Friday, January 25, 2008

Living

We consider living to be a positive action. Doing, thinking, the everlasting bustle, conflict, fear, sorrow, guilt, ambition, competition, lusting after pleasure with all its pain, the desire to be successful-all this is what we call LIVING. That is our life with an occasional joy, with its moments of compassion without any motive, and generosity without any strings attached to it. There are rare moments of ecstasy, of a bliss that has no past nor future. But going to office, anger, hatred, contempt, enmity, are what we call everyday living, and we consider it extraordinarily positive.

The negation of positive in the only true positive. To negate this so-called living, which is ugly, lonely, fearful, brutal and violent, without knowledge of the other, is the most positive action. Are we communicating with each other? You know, to deny conventional morality completely is to be highly moral, because what we call social morality, the morality of respectability, is utterly immoral; we are competitive, greedy, envious, seeking our own way- you know how to behave. We call this social morality; religious people talk about different kinds of morality, but their life, their whole attitude, the hierarchical structure of religious organisation and belief, is immoral. To deny that is not to react, because when you react, this is another form of dissenting through one’s own resistance. But when you deny because you understand it, there is the highest form of reality.

In the same way, to negate social morality, to negate the way we are living- our petty lives, our shallow thinking and existence, the satisfaction at a superficial level with our accumulated things- to deny all that, not as a reaction but seeing the utter stupidity and the destructive nature of this way of living- to negate all that is to live.
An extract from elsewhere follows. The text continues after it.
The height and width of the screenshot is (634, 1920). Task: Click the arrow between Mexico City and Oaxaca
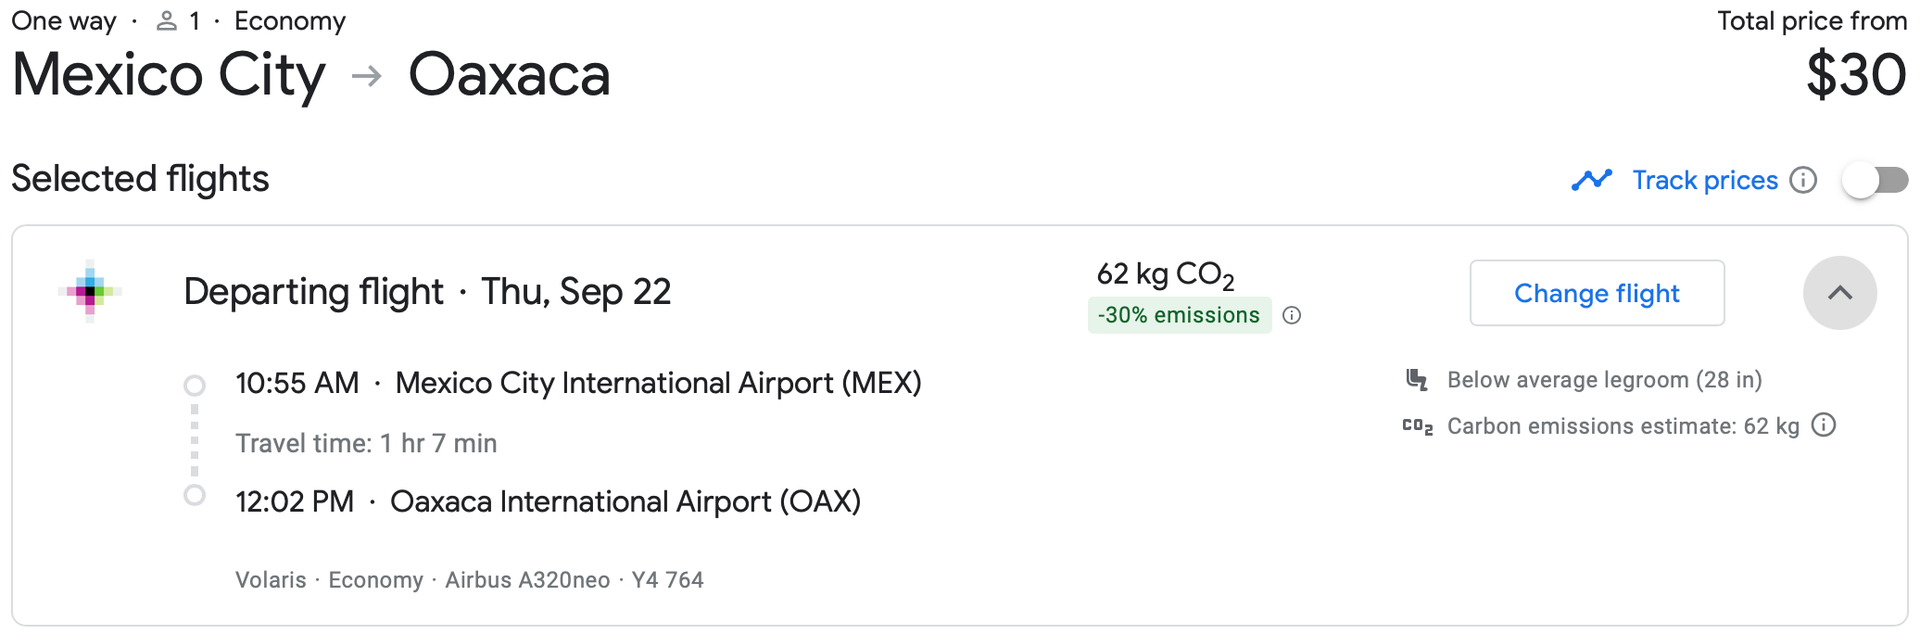[x=367, y=76]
To see the false as the false- this seeing is the true.

Love

Is it possible to be responsible for the whole mankind, and therefore responsible for nature? That is, is it possible to answer adequately, totally to your children, to your neighbour, for all the movement that man has created in his endeavour to live rightly. And to feel that immense responsibility, not only intellectually or verbally, but very deeply, to be able to answer to the whole human struggle of pain, brutality, violence and despair? To respond totally to that, one must know what it means to LOVE.

That word love has been so misused, so spoilt, so trodden upon, but we will have to use that word and give to it a totally different kind of meaning. To be able answer to the whole there must be love. And to understand that quality, that compassion, that extraordinary sense of energy, which is not created by thought, we must understand suffering. When we use the word understand, it is not verbal or intellectual communication of words, but the communication or communion that lies behind the word. We must understand and be able to go beyond suffering; otherwise we cannot possibly understand the responsibility for the whole, which is real love.

So to understand this responsibility for the whole, and therefore that strange quality of love, one must go beyond suffering. What is suffering? Why do human beings suffer? This has been one of the great problems of life for millions of years. Apparently very few have gone beyond suffering, and they become either heroes or saviours, or some kind of neurotic leaders, and there they remain. But ordinary human beings like you and me never seem to go beyond it. We seem to be caught in it. And now we are asking whether it is possible for you to be really free of suffering.

To be sensitive is to Love. The word love is not love. And love is not to be divided as the love of God and the love of man, nor is it to be measured as the love of the one and of the many. Love gives itself abundantly as a flower gives its perfume; but we are always measuring love in our relationship and thereby destroying it. Love is not a commodity of the reformer of the social worker; it is not a political instrument with which to create action. When the politician or the reformer speak of love, they are using the word and do not touch the reality of it; for love cannot be employed as a means to an end, whether in the immediate or the far-off future. Love is of the whole earth and not of a particular field or forest. The love of reality is not encompassed by any religion; and when organised religions use it, it ceases to be. Societies, religions and authoritative governments, sedulous in their various activities, unknowingly destroy the love that becomes a passion in action… Love is not sentimentality, nor is it devotion. It is as strong as death. Love cannot be bought through knowledge; and a mind that is pursuing knowledge without love is a mind that deals in ruthlessness and aims merely at efficiency.